The report identifies the two top data-related priorities as enhancing collaboration with TMCs and travel suppliers relating to data collection and analysis (48%) and improving data quality (47%).
Those are followed by consolidating data from different sources (44%), enhancing data analysis (42%), acting on insights (36%) and streamlining data collection (33%).
The report is based on a survey of 197 travel buyers from around the world. The respondents come from industries including manufacturing, life sciences and financial services.
The majority of travel buyers surveyed work for large companies with over 10,000 employees: 48% have global responsibilities and 41% report to procurement.
When it comes to programme priorities, travel buyers list savings and cost control (94%) as extremely or very important. Policy compliance (90%) and duty of care (86%) followed.
A further 82% consider data analytics and business intelligence as very or extremely important.
Respondents identify that travel data brings value when negotiating with vendors (65%), improving compliance (59%) and optimising spending (57%).
The goal is to understand the story that data reveals and turn it into actionable insights.
Half of the survey participants said they struggled with using data proactively versus reactively. This is a major opportunity for improvement, as data can reveal areas for cost savings, traveller behaviour trends and out-of-policy bookings.
The survey also shows that most travel buyers regularly dedicate time to working with travel data, with 56% preferring to leave working with data to professionals.
Almost two-thirds (60%) regularly check their dashboards and analyse new data, though 40% interact with travel data only when required. Lack of time (44%) was the main reason for infrequent interaction with data.
It reveals that TMCs are a major source of travel data for most travel buyers (89%). Respondents report payment and expense solutions (69%) and online booking tools (66%) as their top external data sources. Two in 10 use external data aggregators or consultants.
Just one in 10 utilise AI to collect, analyse and report travel data, and the main reason for employing AI is to save time.

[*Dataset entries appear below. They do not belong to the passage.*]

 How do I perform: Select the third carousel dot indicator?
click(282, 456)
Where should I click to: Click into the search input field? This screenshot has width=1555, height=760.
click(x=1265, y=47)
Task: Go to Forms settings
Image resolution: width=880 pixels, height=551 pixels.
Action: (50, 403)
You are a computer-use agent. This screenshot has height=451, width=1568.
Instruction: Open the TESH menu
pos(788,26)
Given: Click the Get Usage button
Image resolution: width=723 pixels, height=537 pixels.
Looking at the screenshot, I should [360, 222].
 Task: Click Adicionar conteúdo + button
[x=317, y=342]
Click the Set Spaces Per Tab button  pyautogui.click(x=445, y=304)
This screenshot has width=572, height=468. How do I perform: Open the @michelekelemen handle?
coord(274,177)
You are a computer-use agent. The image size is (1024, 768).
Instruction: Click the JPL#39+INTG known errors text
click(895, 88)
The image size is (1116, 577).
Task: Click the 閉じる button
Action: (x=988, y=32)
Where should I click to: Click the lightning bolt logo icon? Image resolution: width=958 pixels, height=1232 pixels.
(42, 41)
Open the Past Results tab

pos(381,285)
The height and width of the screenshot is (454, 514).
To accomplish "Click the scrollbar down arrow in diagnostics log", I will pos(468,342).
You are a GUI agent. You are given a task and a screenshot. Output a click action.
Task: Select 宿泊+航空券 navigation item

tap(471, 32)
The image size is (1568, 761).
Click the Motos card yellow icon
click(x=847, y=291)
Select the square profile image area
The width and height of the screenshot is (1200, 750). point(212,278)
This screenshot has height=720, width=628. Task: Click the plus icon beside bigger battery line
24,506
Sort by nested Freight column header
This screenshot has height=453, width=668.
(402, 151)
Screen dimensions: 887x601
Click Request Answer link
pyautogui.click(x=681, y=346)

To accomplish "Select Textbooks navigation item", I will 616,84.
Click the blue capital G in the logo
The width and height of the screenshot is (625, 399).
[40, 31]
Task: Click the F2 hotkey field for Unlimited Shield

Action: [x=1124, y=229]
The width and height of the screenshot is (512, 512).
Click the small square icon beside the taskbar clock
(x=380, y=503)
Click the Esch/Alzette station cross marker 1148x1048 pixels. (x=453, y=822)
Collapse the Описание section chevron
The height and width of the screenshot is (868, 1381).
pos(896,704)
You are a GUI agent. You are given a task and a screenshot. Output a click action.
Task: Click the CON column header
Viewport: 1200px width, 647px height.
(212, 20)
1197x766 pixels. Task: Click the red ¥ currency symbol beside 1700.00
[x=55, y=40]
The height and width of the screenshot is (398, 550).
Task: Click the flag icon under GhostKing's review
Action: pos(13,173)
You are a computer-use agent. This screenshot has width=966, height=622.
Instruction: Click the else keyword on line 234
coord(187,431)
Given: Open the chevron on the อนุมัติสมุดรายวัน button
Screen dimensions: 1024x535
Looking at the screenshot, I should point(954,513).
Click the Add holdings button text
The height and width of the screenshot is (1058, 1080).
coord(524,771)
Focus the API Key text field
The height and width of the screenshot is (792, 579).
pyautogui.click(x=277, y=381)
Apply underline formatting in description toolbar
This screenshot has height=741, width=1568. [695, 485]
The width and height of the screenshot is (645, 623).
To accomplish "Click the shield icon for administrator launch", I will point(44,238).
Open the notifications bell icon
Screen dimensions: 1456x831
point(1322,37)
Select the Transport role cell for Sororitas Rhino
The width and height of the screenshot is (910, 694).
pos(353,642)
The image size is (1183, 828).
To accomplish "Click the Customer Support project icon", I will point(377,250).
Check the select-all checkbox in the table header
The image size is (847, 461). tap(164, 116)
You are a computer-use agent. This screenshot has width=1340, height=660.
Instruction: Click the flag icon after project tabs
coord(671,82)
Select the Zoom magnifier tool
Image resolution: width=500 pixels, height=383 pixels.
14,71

The report also shows that 64% of travel buyers consider real-time analytics identifying trends as the most valuable feature of data analytics tools. Meanwhile, over half (57%) identify built-in dashboards as important.
“BCD Travel is capturing more data from more sources than ever before. We invest heavily in the consolidation, standardisation and normalisation of this data, ensuring the most accurate, quality data is provided back to our customers,” said Heather Wright, Vice President, Digital Strategy and Advancement at BCD Travel.